February 12, 201412 yr Forked from owncloud VM thread. When building a VM to share or run more than once there are a number of things that need dealt with. For instance SSH keys are typical created on first install of sshd (aka bad if lots of people have same) The purpose of this thread is to identify these and potentially come up with simple generic solutions: So far these come to mind (some may be covered by some virtual software): *SSH keys *SSL keys *All python usenet tools that have API keys e.g. sab, sickbeard etc *apt-cache or similar *bash history *virtual MAC
February 20, 201412 yr Author ... I generated a unique mac address. I would suggest that you generate a random mac address for yourself and not use the mac address configured in the package. Here's a perl script to generate a random mac address: #!/bin/bash perl -e 'printf "00:16:3E:%02X:%02X:%02X\n", rand 0xFF, rand 0xFF, rand 0xFF' ...

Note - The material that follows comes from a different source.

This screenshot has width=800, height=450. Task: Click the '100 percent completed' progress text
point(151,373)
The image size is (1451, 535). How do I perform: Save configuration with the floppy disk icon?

February 20, 201412 yr i think you can do something like this in the cfg file to give you a random mac address:- vif = [ 'mac=00:16:3e:XX:XX:XX,bridge=xenbr0' ] this should then give you a random mac address, disclaimer - untested as waiting on b4 personally i like to identify the machine via mac by including the ip address in the mac, so for me i use 192.168.1.0/24 network, and if i say allocated my vm an ip of 192.168.1.10 then i would change my mac to be 00:16:3e:00:01:10, just my own personal preferenace but i thought i would put it out there obviously this would not work if the ip for the vm is > 99 :-)
February 20, 201412 yr Author That might be a good approach at the OS and application level as well i.e. SSH keys get generated if they arent there on most distros. I would hope that apps that require an API key would do similar.
February 20, 201412 yr i think you can do something like this in the cfg file to give you a random mac address:- vif = [ 'mac=00:16:3e:XX:XX:XX,bridge=xenbr0' ] this should then give you a random mac address, disclaimer - untested as waiting on b4 personally i like to identify the machine via mac by including the ip address in the mac, so for me i use 192.168.1.0/24 network, and if i say allocated my vm an ip of 192.168.1.10 then i would change my mac to be 00:16:3e:00:01:10, just my own personal preferenace but i thought i would put it out there obviously this would not work if the ip for the vm is > 99 :-) If you are going to reserve an IP address with your router, you would want a fixed mac address for the VM. This method would generate a new mac address every time the VM was started. Once you generated a mac address though, you could then go back and change the .cfg file for the fixed mac address.